Learn about data lakes, machine learning & more innovations

How USC's Person Data Integration Project Went Enterprise-Wide

Guest Author

Like other institutions, USC has many different legacy and modern systems that keep operations running on a daily basis. In some cases, we have the same kind of data in different systems; in other cases, we have different data in different systems. The majority of our student data, is in the Student Information System, which is over 30 years old, whereas the majority of our staff data is now in a cloud software with APIs. At the same time, the majority of our financial data is in another system, and the faculty research data in yet another system. You get the idea.

Naturally, all of these different systems make it hard to combine the data to make better decisions. A plethora of ways to extract data from these systems along with different time intervals make it easier to make mistakes each time a report needs to be created. Even though many groups on campus need to extract/combine the same kind of data, each group needs to individually do the work to extract it, which wastes time and resources across the entire organization.

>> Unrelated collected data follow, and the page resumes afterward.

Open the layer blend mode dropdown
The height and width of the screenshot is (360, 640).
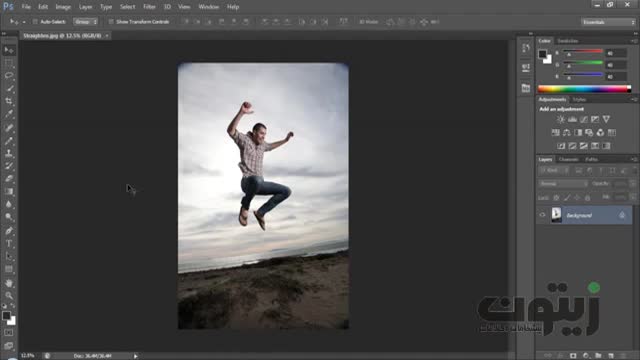[563, 184]
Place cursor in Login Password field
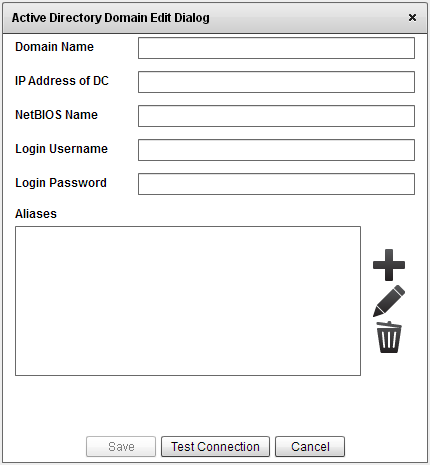Viewport: 430px width, 465px height. point(276,184)
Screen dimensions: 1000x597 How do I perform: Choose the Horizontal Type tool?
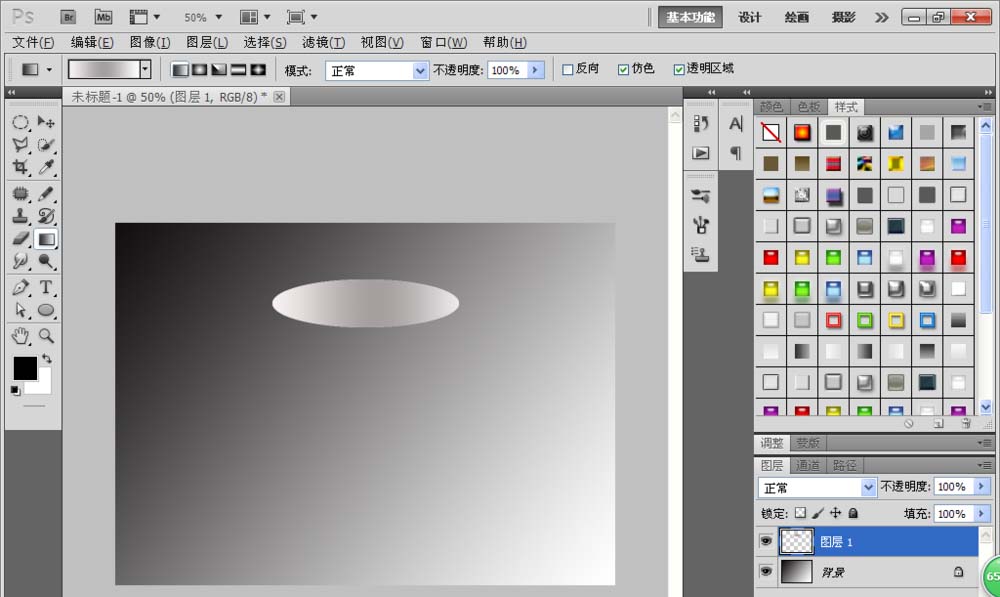(46, 287)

There is no single system that will be able to accommodate all of the different functions USC needs to operate; USC simply does too much: Academics, Athletics, Healthcare, Research, Construction, HR, etc. Because of this, the solution is to systematically integrate the data from the different systems one time, so every department on campus can access the same data while the different systems continue to operate.

The Person Entity Project  
At a high level, the Person Entity (PE) Project is essentially a database of everything applicable to a Person. This includes every kind of person – pre-applicant, applicant, admit, student, alum, donor, faculty, staff, etc. It aims to be a centralized, high-integrity database, encompassing data from multiple systems, that can supply data to every department at USC. Such complete, high-quality data encompassing every Trojan's entire academic and professional life at USC can then motivate powerful decision-making in recruiting, admissions, financial aid, advancement, advising, and many other domains.

As one of the original members of the team that started the PE as a skunk works project, I have seen some of the challenges of transforming a small project to an enterprise-backed service.

Where It All Began
The project came about shortly after Dr. Douglas Shook became the USC Registrar. He wanted the data at USC to be more easily accessible to the academic units on campus as well as the university for its business processes. The initial business processes of getting data and using data was filled with manual text file ftps, excel files emailed back and forth, nightly data dumps, etc. and providing delayed, incomplete, costly data was the norm.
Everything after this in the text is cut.